Recent data from CoreLogic and First American Financial Corp. echoed the FHFA analysis on slowing home price growth, but in the newly released Potential Home Sales Model analysis for January from First American, Mark Fleming, its chief economist, said that the limited inventory could open the door to a more affordable market.

“Rising rates may negatively impact both housing affordability and supply, but it may also result in a housing market rebalancing” Fleming said in a press release.

“Double-digit nominal house price growth in combination with rising rates is likely to cause some buyers to pull back from the market, resulting in fewer and less intense bidding wars and, ultimately, a moderation in-house price growth.”

The shortage of available homes for sale helped push average purchase mortgage sizes to new record highs for five consecutive weeks in 2022, according to the Mortgage Bankers Association. Average purchase-loan amounts have risen by almost 13% since the end of last year, based on weekly surveys of MBA members.

In the FHFA’s index, researchers found home prices increasing in every state and the District of Columbia on a year-over-year basis in the fourth quarter of 2021, from a range of 6.6% in the nation’s capital to 27.4% in Arizona. Just behind Arizona was Utah, where prices climbed by 27.1% and Idaho, which saw a 27% increase.
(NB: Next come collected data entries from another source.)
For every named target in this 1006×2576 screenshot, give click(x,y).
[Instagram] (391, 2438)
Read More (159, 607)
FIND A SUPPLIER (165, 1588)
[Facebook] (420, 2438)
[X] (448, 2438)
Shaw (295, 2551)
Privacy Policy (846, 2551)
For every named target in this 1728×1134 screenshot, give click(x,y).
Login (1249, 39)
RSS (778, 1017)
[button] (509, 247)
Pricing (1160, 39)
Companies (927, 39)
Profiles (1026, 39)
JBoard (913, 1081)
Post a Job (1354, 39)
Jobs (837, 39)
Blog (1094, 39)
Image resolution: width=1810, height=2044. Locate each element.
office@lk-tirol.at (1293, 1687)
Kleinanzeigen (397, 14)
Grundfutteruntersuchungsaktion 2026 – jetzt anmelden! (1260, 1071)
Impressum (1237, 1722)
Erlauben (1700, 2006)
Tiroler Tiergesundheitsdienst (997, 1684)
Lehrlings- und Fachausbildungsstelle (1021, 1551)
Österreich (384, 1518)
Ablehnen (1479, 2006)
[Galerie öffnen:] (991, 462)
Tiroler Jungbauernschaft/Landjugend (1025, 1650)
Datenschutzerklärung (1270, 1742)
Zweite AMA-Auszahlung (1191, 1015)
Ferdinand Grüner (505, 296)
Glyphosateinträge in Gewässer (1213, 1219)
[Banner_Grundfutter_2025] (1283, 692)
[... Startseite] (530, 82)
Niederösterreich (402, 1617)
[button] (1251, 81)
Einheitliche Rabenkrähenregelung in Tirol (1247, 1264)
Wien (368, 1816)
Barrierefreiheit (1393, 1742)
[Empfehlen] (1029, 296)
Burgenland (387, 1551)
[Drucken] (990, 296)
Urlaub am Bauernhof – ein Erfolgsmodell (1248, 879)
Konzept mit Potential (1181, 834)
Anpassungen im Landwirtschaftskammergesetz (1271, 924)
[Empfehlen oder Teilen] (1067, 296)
The Southeastern states of Florida and Tennessee rounded out the top of the list, with home-price appreciation coming in at 25.6% and 24.1%.

The Mountain region, consisting of Arizona, Colorado, Idaho, Montana, Nevada, Nex Mexico, Utah and Wyoming, outpaced the country’s eight other census divisions in price appreciation with a pace of 23.6%.

On the opposite end, ahead of the District of Columbia, home prices climbed by the smallest percentage in Louisiana with 10.2%, North Dakota at 10.3%, Maryland with 10.8% and Alaska at 11.3%. Among census divisions, the West North Central experienced the least amount of growth at 13.6%.